Task prompt: Convert the rows between the lines holding "Find the location" and "live-line: EN DIRECT", inclusive, into a JSON list of strings with one string per line and blank lines left out. Leave the pictures out of the answer.

Information:
┌──

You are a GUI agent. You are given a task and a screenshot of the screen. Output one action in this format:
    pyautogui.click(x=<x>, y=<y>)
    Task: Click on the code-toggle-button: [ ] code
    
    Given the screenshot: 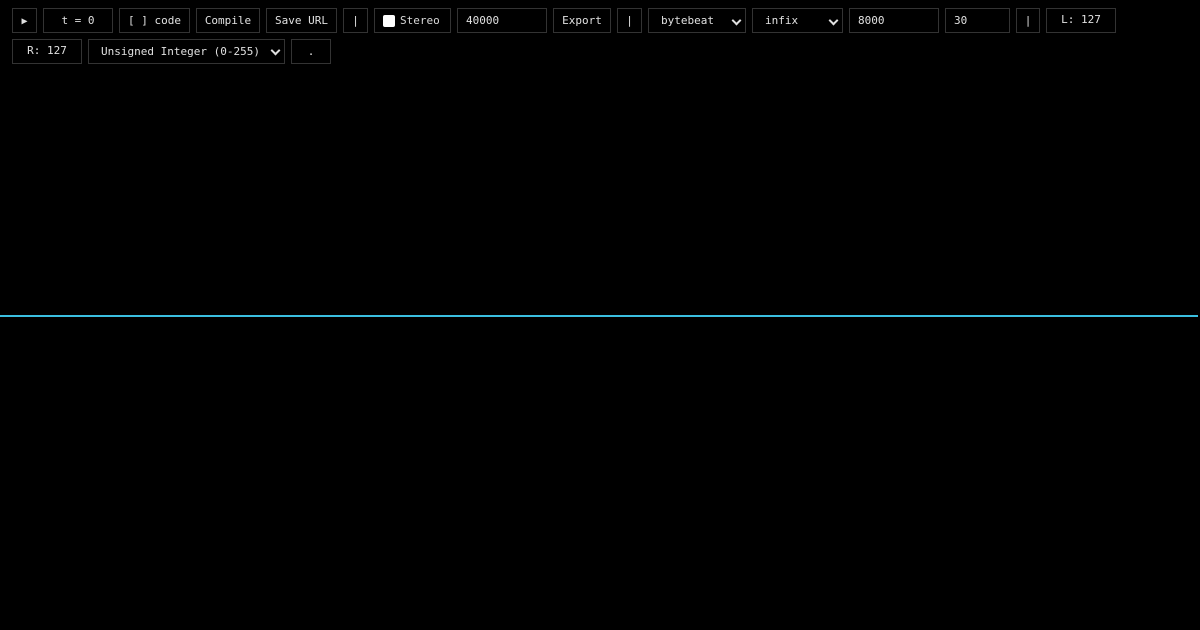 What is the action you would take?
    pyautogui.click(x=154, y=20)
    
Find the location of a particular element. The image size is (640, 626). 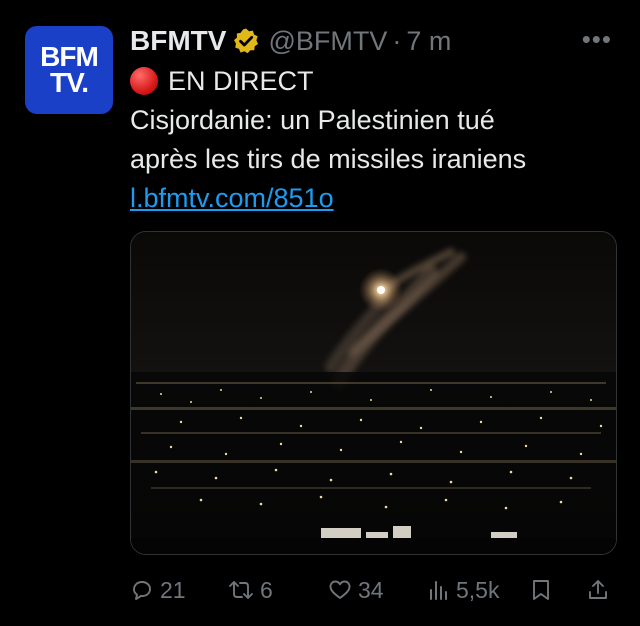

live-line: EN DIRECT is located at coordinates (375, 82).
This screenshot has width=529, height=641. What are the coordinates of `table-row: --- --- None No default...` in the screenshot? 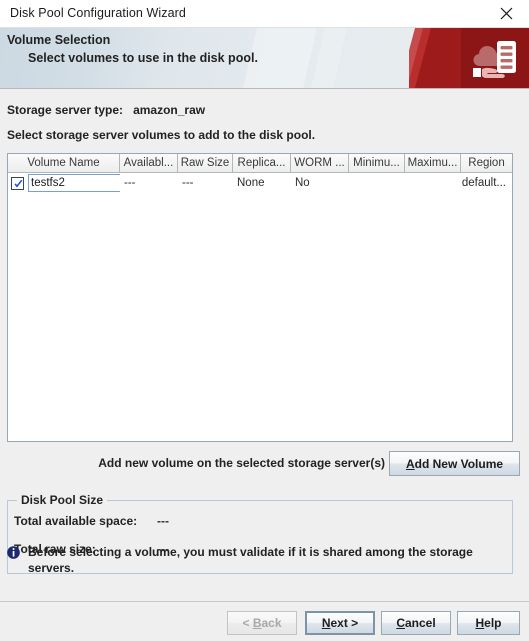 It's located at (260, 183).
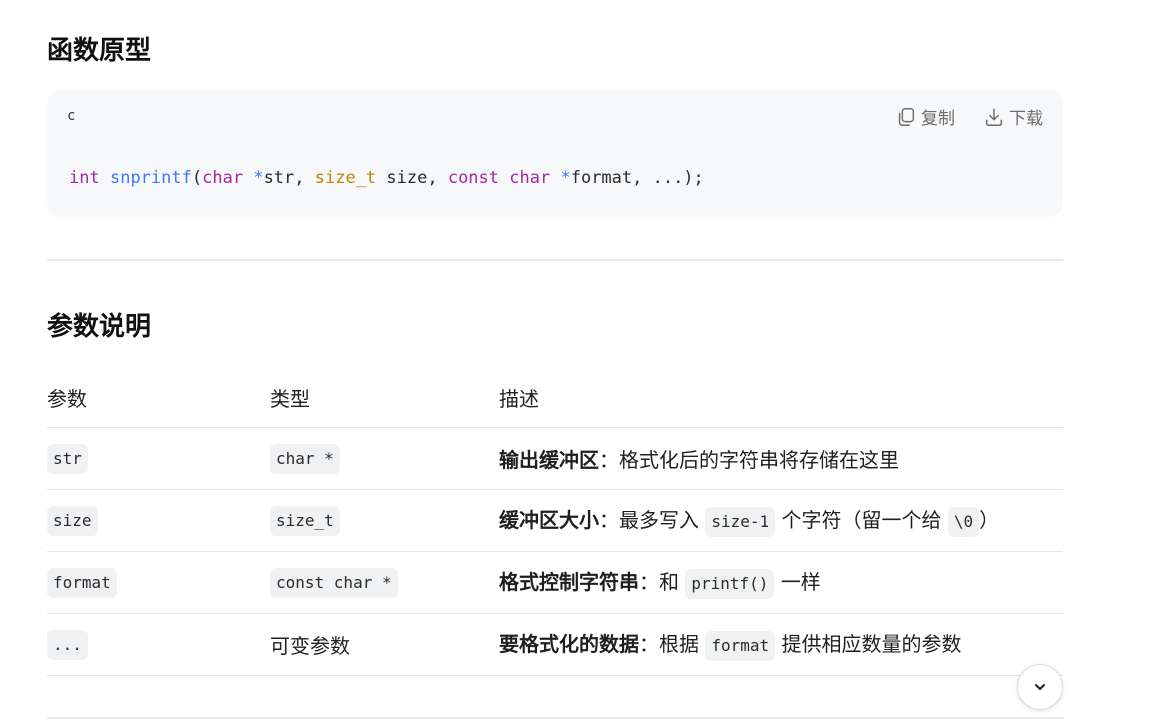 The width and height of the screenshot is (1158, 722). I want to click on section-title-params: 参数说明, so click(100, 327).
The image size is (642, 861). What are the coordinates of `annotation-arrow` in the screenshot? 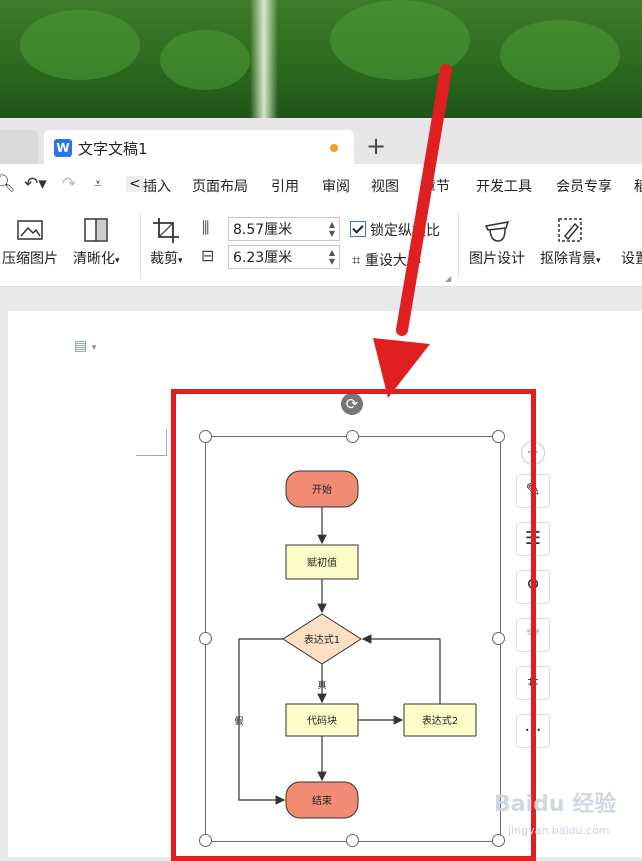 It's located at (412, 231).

└──
┌──

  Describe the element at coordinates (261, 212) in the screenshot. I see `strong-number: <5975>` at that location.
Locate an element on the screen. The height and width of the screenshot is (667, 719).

└──

Solution for this task:
[
  "Find the location of a particular element. The image size is (640, 626). ",
  "live-line: EN DIRECT is located at coordinates (375, 82)."
]